◆ **STATED EXERCISE**: Convert every line of the data below into a JSON list of strings, one string per line. Leave out blank lines.

Stored items
--
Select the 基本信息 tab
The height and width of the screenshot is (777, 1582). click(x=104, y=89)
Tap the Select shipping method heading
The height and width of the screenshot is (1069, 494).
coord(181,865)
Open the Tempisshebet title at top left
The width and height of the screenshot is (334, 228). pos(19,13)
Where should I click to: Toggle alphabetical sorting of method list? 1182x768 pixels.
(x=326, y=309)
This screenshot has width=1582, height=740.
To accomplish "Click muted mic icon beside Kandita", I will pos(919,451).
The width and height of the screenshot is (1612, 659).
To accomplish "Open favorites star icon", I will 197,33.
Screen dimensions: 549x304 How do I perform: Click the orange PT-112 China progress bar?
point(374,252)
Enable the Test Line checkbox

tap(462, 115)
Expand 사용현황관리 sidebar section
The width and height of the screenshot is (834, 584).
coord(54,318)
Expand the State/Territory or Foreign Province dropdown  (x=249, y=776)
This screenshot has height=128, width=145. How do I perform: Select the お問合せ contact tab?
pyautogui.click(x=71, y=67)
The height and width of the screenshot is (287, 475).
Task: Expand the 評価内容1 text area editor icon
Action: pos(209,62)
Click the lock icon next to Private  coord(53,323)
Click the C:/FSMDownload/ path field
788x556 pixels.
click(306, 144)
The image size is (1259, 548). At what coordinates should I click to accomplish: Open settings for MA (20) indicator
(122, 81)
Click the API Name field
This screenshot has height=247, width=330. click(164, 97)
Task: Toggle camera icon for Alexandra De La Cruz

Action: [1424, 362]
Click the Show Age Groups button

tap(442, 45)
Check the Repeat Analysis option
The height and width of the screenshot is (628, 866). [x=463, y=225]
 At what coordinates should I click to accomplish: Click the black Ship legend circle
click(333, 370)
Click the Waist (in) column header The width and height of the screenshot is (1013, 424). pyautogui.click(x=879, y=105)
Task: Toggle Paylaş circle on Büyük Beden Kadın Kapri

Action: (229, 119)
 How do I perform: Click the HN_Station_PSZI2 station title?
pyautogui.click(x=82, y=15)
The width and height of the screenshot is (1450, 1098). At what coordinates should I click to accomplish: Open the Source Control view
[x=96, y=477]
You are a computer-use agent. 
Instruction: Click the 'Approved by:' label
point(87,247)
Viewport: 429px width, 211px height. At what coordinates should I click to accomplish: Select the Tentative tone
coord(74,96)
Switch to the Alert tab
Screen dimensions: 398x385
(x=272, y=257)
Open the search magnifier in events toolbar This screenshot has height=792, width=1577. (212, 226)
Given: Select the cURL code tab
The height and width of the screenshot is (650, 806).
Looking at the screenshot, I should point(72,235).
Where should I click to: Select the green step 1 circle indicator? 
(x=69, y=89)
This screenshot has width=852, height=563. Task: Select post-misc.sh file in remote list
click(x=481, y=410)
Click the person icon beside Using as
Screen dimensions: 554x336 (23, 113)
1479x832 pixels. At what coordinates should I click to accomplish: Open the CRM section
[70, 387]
--
◆ **REPLY TO THE EXERCISE**:
[
  "Select the 基本信息 tab",
  "The height and width of the screenshot is (777, 1582). click(x=104, y=89)",
  "Tap the Select shipping method heading",
  "The height and width of the screenshot is (1069, 494).",
  "coord(181,865)",
  "Open the Tempisshebet title at top left",
  "The width and height of the screenshot is (334, 228). pos(19,13)",
  "Where should I click to: Toggle alphabetical sorting of method list? 1182x768 pixels.",
  "(x=326, y=309)",
  "This screenshot has width=1582, height=740.",
  "To accomplish \"Click muted mic icon beside Kandita\", I will pos(919,451).",
  "The width and height of the screenshot is (1612, 659).",
  "To accomplish \"Open favorites star icon\", I will 197,33.",
  "Screen dimensions: 549x304 How do I perform: Click the orange PT-112 China progress bar?",
  "point(374,252)",
  "Enable the Test Line checkbox",
  "tap(462, 115)",
  "Expand 사용현황관리 sidebar section",
  "The width and height of the screenshot is (834, 584).",
  "coord(54,318)",
  "Expand the State/Territory or Foreign Province dropdown  (x=249, y=776)",
  "This screenshot has height=128, width=145. How do I perform: Select the お問合せ contact tab?",
  "pyautogui.click(x=71, y=67)",
  "The height and width of the screenshot is (287, 475).",
  "Task: Expand the 評価内容1 text area editor icon",
  "Action: pos(209,62)",
  "Click the lock icon next to Private  coord(53,323)",
  "Click the C:/FSMDownload/ path field",
  "788x556 pixels.",
  "click(306, 144)",
  "The image size is (1259, 548). At what coordinates should I click to accomplish: Open settings for MA (20) indicator",
  "(122, 81)",
  "Click the API Name field",
  "This screenshot has height=247, width=330. click(164, 97)",
  "Task: Toggle camera icon for Alexandra De La Cruz",
  "Action: [1424, 362]",
  "Click the Show Age Groups button",
  "tap(442, 45)",
  "Check the Repeat Analysis option",
  "The height and width of the screenshot is (628, 866). [x=463, y=225]",
  " At what coordinates should I click to accomplish: Click the black Ship legend circle",
  "click(333, 370)",
  "Click the Waist (in) column header The width and height of the screenshot is (1013, 424). pyautogui.click(x=879, y=105)",
  "Task: Toggle Paylaş circle on Büyük Beden Kadın Kapri",
  "Action: (229, 119)",
  " How do I perform: Click the HN_Station_PSZI2 station title?",
  "pyautogui.click(x=82, y=15)",
  "The width and height of the screenshot is (1450, 1098). At what coordinates should I click to accomplish: Open the Source Control view",
  "[x=96, y=477]",
  "You are a computer-use agent. ",
  "Instruction: Click the 'Approved by:' label",
  "point(87,247)",
  "Viewport: 429px width, 211px height. At what coordinates should I click to accomplish: Select the Tentative tone",
  "coord(74,96)",
  "Switch to the Alert tab",
  "Screen dimensions: 398x385",
  "(x=272, y=257)",
  "Open the search magnifier in events toolbar This screenshot has height=792, width=1577. (212, 226)",
  "Given: Select the cURL code tab",
  "The height and width of the screenshot is (650, 806).",
  "Looking at the screenshot, I should point(72,235).",
  "Where should I click to: Select the green step 1 circle indicator? ",
  "(x=69, y=89)",
  "This screenshot has width=852, height=563. Task: Select post-misc.sh file in remote list",
  "click(x=481, y=410)",
  "Click the person icon beside Using as",
  "Screen dimensions: 554x336 (23, 113)",
  "1479x832 pixels. At what coordinates should I click to accomplish: Open the CRM section",
  "[70, 387]"
]